W ciągu ostatniego miesiąca (od turnieju w Miami) polski tenisista rozegrał łącznie jedenaście setów (cztery mecze). Aż dziewięć z nich rozstrzygał tie-break (średnia powyżej 80 procent).
Mecze pełne tie-breaków
Statystyki z całego sezonu wyglądają nieco skromniej - 25 z 66 setów z udziałem Huberta rozstrzygał tie-break (bilans: 15 zwycięstw i 10 porażek) - ale i tak średnia niemal 38 procent robi wrażenie. Tym większe, jeśli spojrzymy na ubiegły sezon: w 2022 roku Hurkacz dogrywkę nr 25 rozegrał dopiero w połowie czerwca podczas turnieju w Halle, a wynik osiągnął w swoim 38 meczu (teraz potrzebował piętnaście spotkań mniej) i 96. secie.
Najbardziej "dogrywkowym" turniejem 2023 roku dla Polaka były zmagania w Miami. Nasz najlepszy tenisista najpierw w drugiej rundzie uporał się z Thanasim Kokkinakisem, a w kolejnej uległ Francuzowi Adrianowi Mannarino. Łącznie w USA Polak zagrał pięć setów, a każdy z nich kończył się tie-breakiem.
Rekord Johna Isnera
Choć polski tenisista w ostatnim czasie bardzo często kończy sety dodatkową rozgrywką, do zawodników, którzy najczęściej w taki sposób rozstrzygają partię wciąż mu daleko.

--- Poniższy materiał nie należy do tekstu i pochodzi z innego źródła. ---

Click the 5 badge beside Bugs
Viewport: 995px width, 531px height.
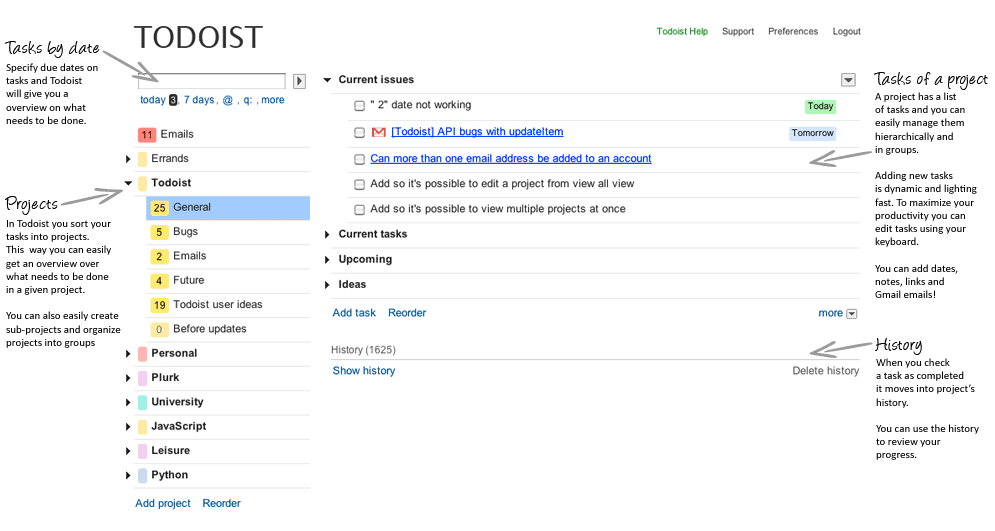159,232
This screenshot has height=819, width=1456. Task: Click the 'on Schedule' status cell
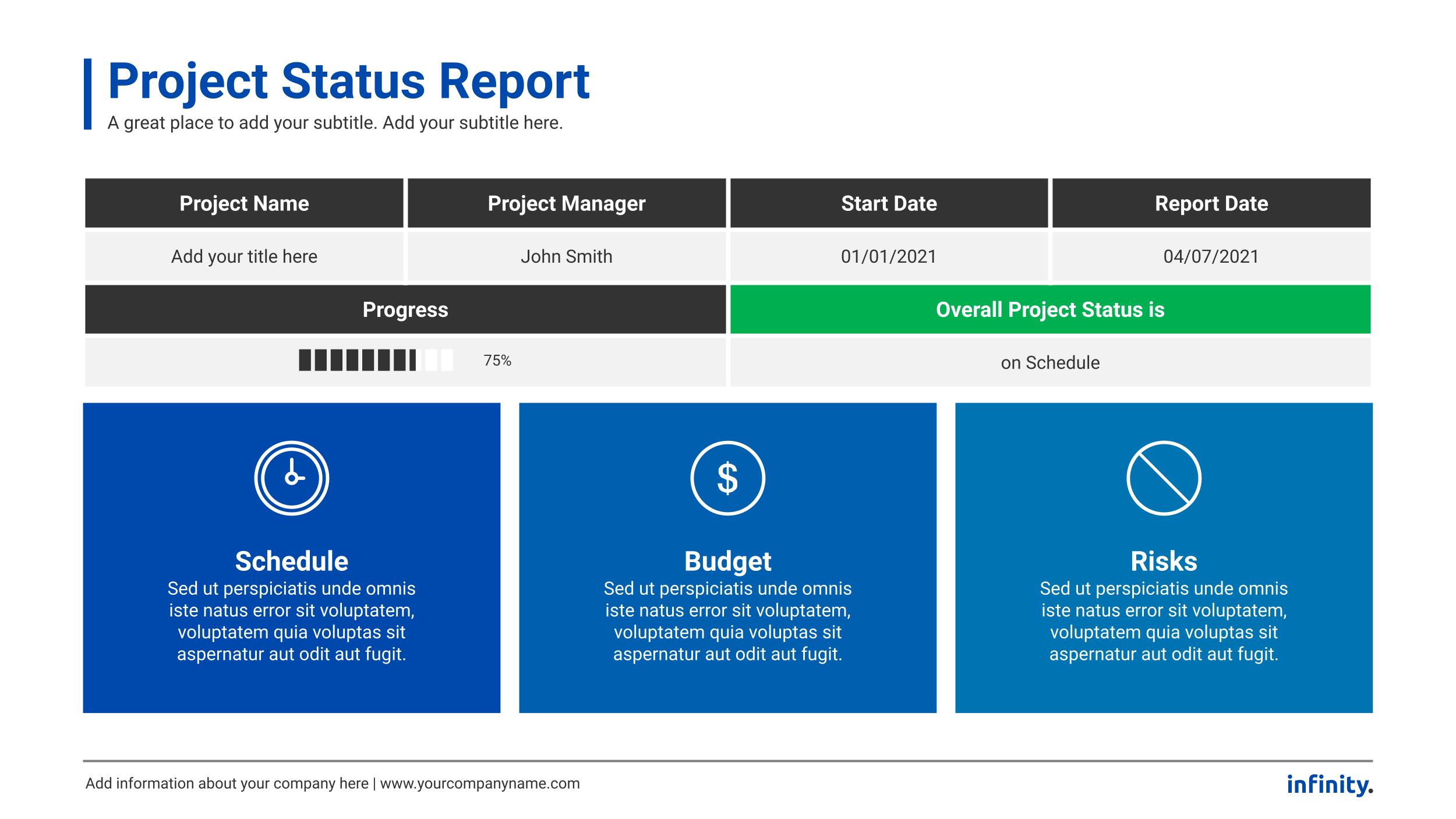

Wystarczy choćby wspomnieć Johna Isnera, który w lutym wygrał 500 tie-breaka w karierze (jest pod tym względem rekordzistą), a który dogrywką w 2023 roku kończył 16 z 28 partii (średnia ok. 57 procent).
We wtorek Hurkacz zmierzy się w drugiej rundzie turnieju ATP 1000 w Monte Carlo z Brytyjczykiem Jackiem Draperem. Oby tym razem Polak nie musiał poprawiać tie-breakowych statystyk, ale by mecz rozstrzygnął na swoją korzyść znacznie szybciej, oszczędzając w ten sposób nerwy kibiców trzymających za niego kciuki.